Professor Romer argues that developing nations should set up 'charter cities' - special administrative zones - like Hong Kong and have them run by a developed country, or in partnership with one or more developed countries. In this way, they can quickly acquire good rules and bypass bad ones.
I don't know what to make of Professor Romer's 20-minute lecture. He has done tremendous work in endogenous growth and technological change and is clearly not a crackpot. But his radical idea raises more puzzling questions than answers.
Why does a 'charter city' have to be administrated by a foreign, developed economy? Was Hong Kong's legacy of prosperity and stability an exception, rather than the rule, in British colonial history? In what way can the city be held up as a model for others? Could there be other factors in our success - say, Chinese entrepreneurship?
What is troubling about 'charter cities' is the recurrent idea that developing countries must take lessons from the developed West. Certainly, Professor Romer sounds critical of Western aid programmes, which have either failed or achieved below-trend results. That is why he is turning to the rather old idea of benign colonialism. Historians have long pondered the beneficial effects of colonialism, and the professor is dressing that up in the language of econometrics.

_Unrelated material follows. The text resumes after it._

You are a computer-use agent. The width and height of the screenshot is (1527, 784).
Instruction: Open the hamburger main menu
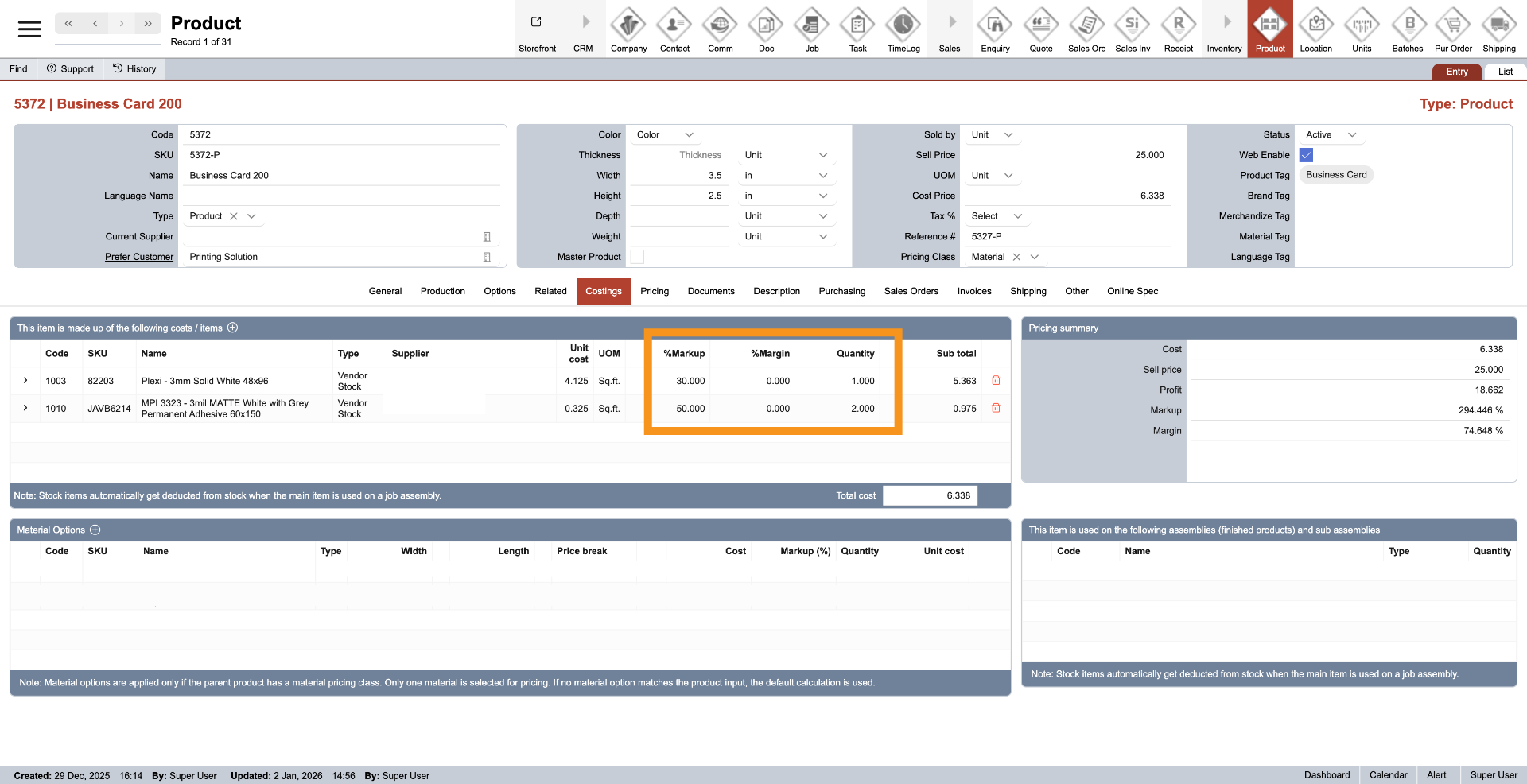click(x=29, y=29)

But hasn't the most spectacular growth in recent decades been achieved by developing countries that walked their own paths, often to the ridicule and discouragement of Western nations? Even the British colonials here were as different as night and day from the mandarins of Whitehall.
Hong Kong may have made Western imperialism look good. But it is just one of 13 economies that have, since 1950, managed to grow at an average of 7 per cent a year or more for 25 years or longer, according to the Growth Report published by the Commission on Growth and Development. The others are: Botswana, Brazil, China, Indonesia, Japan, South Korea, Malaysia, Malta, Oman, Singapore, Taiwan and Thailand.
So why single out Hong Kong instead of collectively studying all 13 high-growth economies and determining what they have, if anything, in common? This is what the Growth Report sensibly tried to do, representing, to date, the first concerted official effort by several Western governments and the World Bank to distil the 13 economies' experiences and learn from them.
Economic history of the last half century has rather discredited Western tutelage as the precondition for development. In matters of development and growth, we will do well to look to the East, rather than the West.